# Violet-based white LEDs



## jeffkrol (Jun 5, 2013)

Solcielo lawrencia said:


> I'm wondering if anyone knows more about violet-based LEDs that use three phosphors (blue, green, & red) to produce white light. Apparently, there aren't any spectral dips (cyan region) and violet spectrum absence that plagues royal blue-based white LEDs. As a result, light appears much more white and it obviously covers the violet spectrum. Soraa, the manufacturer of violet-based white LEDs, claims a CRI of at least 95 and, if I'm to believe their marketing, will probably replace blue-based LEDs in the future.
> 
> In terms of color preference, human subjects overwhelmingly prefered violet-based LED white light to blue-based LEDs
> 
> ...


Same concept, different company. I've posted this numerous times in the past..
http://www.yujiintl.com/high-cri-led-lighting










2700k.. a bit warm for my taste:
The 5000-ish's are always "out of stock".. 









5600k


----------



## gus6464 (Dec 19, 2011)

Take a look at luxeon cob. Its a white led with blue, red, violet emitters. CRI is in the 95 range.

Sent from my XT1060 using Tapatalk


----------



## Solcielo lawrencia (Dec 30, 2013)

Jeff, have you made any DIY lights using the violet-based LEDs?


----------



## jeffkrol (Jun 5, 2013)

Solcielo lawrencia said:


> Jeff, have you made any DIY lights using the violet-based LEDs?


No, I've got a small tank that I want to try the dimmable "pre-builts" on..
http://store.yujiintl.com/products/high-cri-led-spotlight-1
These w/ 60 degree optics..
Beam angle on the PAr lamps are too restrictive, and a bit pricy for a test:
http://store.yujiintl.com/products/high-cri-led-par38-lamp 
The loose chips are SMD's which I really don't want to deal w/ at this time.. I tried to get a "guinea pig" but to no avail.. (sorry people, can't buy everything)..

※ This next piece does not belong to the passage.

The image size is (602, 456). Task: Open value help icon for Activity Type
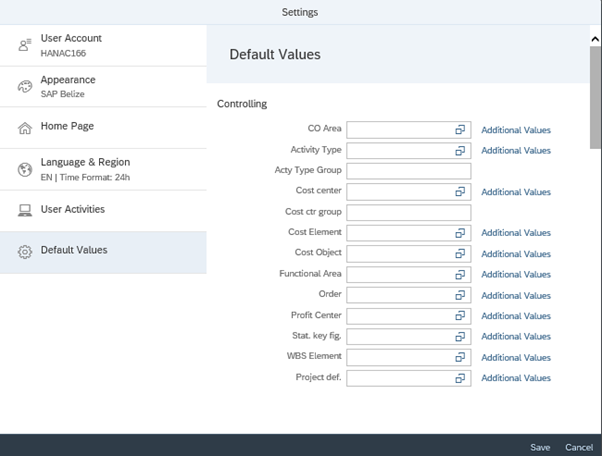pos(461,151)

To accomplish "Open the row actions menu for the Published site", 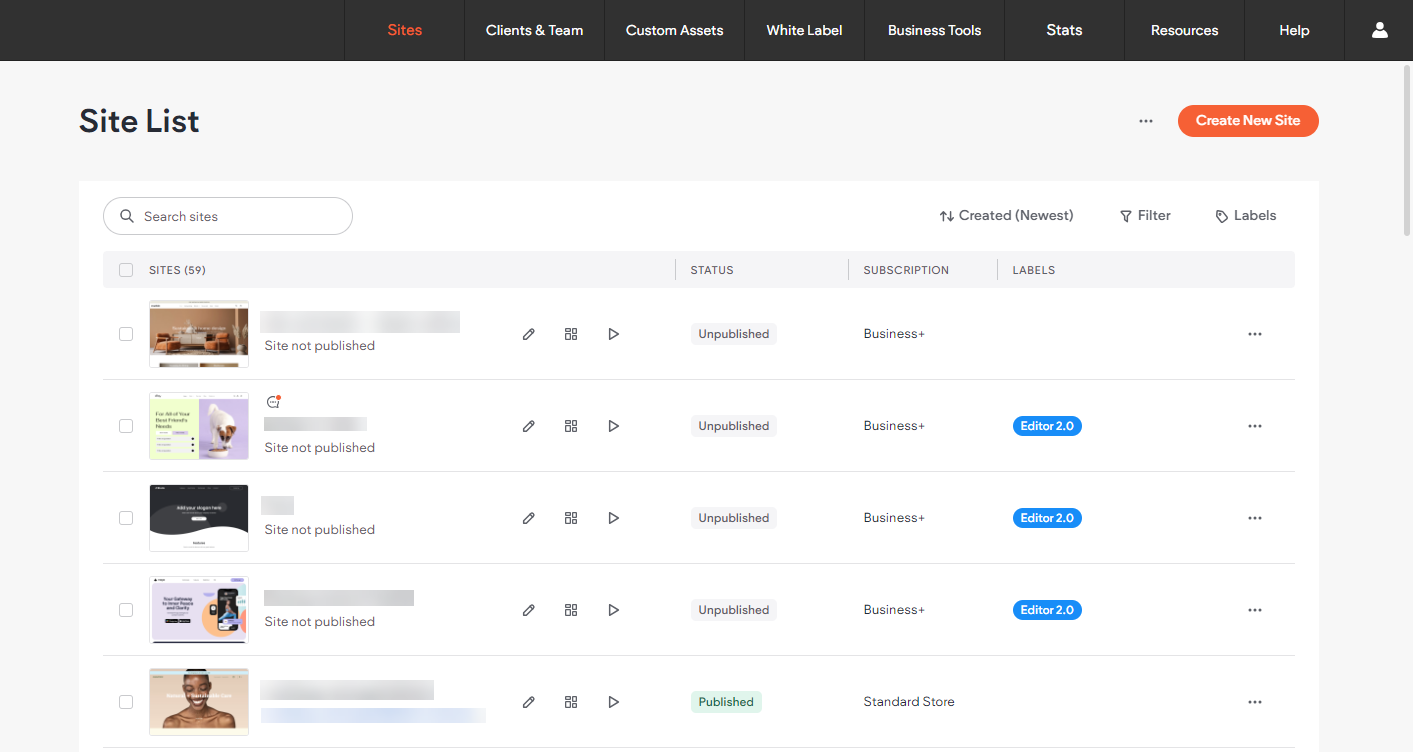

I find nothing that wouldn't make them superior for one color tanks though..


----------



## Solcielo lawrencia (Dec 30, 2013)

If I were to use the SMDs, how would I attach that to a board or heat sink? Just solder it?


----------



## FlyingHellFish (Nov 5, 2011)

Interesting, I'm sure we're see LED advance to a level where one white light will cover whatever spectrum you desire.
But, wouldn't the same goal be reach if you just add in the spectrum you're missing? Say, Violet led, or Blue or Deeper Blue and High Red?

It seem we're seeing the same level of interest in DIY Led, much like DIY Co2 builds. I'm just curious why you guys have such an desire to get a specific spectrum? 
Not why have the ability to adjust the spectrum with individual light source instead of grouping all of them in one white led?

**And no, I'm not being passive aggressive, I'm serious here. I'm interested in hearing your thoughts. Is there any particular tank you like that went this route?


----------



## jeffkrol (Jun 5, 2013)

FlyingHellFish said:


> Interesting, I'm sure we're see LED advance to a level where one white light will cover whatever spectrum you desire.
> But, wouldn't the same goal be reach if you just add in the spectrum you're missing? Say, Violet led, or Blue or Deeper Blue and High Red?
> 
> It seem we're seeing the same level of interest in DIY Led, much like DIY Co2 builds. I'm just curious why you guys have such an desire to get a specific spectrum?
> ...


My 2 cents:
I still like the channel control of  a RGBWh multi LED array..
but this is not for everyone.
It is about the only thing that doesn't make me jump cartwheels over this tech.

for those that subscribe to the philosophy "closer to daylight the better"
these violet/phosphor chips are darn close to perfect..

One tech worry is the longevity of the violet "base" diode.. They don't have a very good track record to date (I may be outdated a bit here though)

Secondly all one chip LED's (w/ the possible exception of the "no chart" Veros and of course apparently thes new ones) are deficient in the cyan area except w/ this (cyan) as a separate diode..
compounding the problem is "fake" cyans w/ blue and green diode pairs being sold as "cyan"..
Even w/ those( real cyan) there is a small "miss" section..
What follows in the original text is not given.